QUOTED PASSAGE —
>>>

This utilitarian understanding of sex may have roots in the Old Testament's emphasis on procreation as well as in Stoic philosophy. At any rate, the patristic understanding more strongly echoes Stoic philosophy than it does Paul. (On this topic, see Roy Ward’s article, “Paul, How he Radically Redefined Marriage.” Bible Review 4:4 (1988) 26-31). When Paul writes, "It is better to marry than to burn," he is not talking about having children, but about having sex (1Cor 7:9). He never mentions children in this passage. Given the imminent eschatology of this letter, it is clear that Paul is not here concerned with progeny or posterity. This reveals that there is more to sex, in his view, than making babies. It keeps us who are weak from burning, whether this is from burning in sexual desire or burning in hell or both, he does not say. The point is that sex, for Paul, is a good thing in service of an end other than having children. The fathers of the Church did not maintain this New Testament understanding.

Icon of St. Justin Martyr, also called the Philosopher,
in the Katholikon of the Stavronikita Monastery.

<<<

TASK OBJECTIVE —
Carry on the passage above on Paul and the church fathers on sex and marriage from the point where it stops.

SOURCE DATA —
>>>

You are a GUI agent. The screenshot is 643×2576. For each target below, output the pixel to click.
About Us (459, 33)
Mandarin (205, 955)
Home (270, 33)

<<<

THE RESULT —
With a clear preference for celibacy, St. Justin Martyr (c. 160) writes, “If we marry, it is only so that we may bring up children” (ANF 1.172, emphasis mine). Similarly, Lactantius (c. 304-313) writes, “Whatever is sought beyond the desire of procreation is condemned by God” (ANF 7.143). Among these fathers, then, the distinction between artificial contraception and NFP is therefore moot. While they would generally prefer that people remain virgins and therefore not have any children, these fathers oppose any form of birth control within a sexually active marriage. At face value, Justin’s claim that marriage has no purpose other than the begetting and rearing of children would even render total abstinence within marriage an unacceptable behavior (the example of Mary the ever-virgin spouse of Joseph notwithstanding).

Other fathers may not oppose total abstinence within marriage as a means of birth control, but they do oppose limiting abstinence to the periods of fertility, à la NFP, and even require abstinence during periods of infertility. For example, Athenagoras the Athenian (c. 175) forbids sexual activity during the infertile period of pregnancy. Referring to this, he writes,
After throwing the seed into the ground, the farmer awaits the harvest. He does not sow more seed on top of it. Likewise, to us the procreation of children is the limit of our indulgence in appetite” (ANF 2.146).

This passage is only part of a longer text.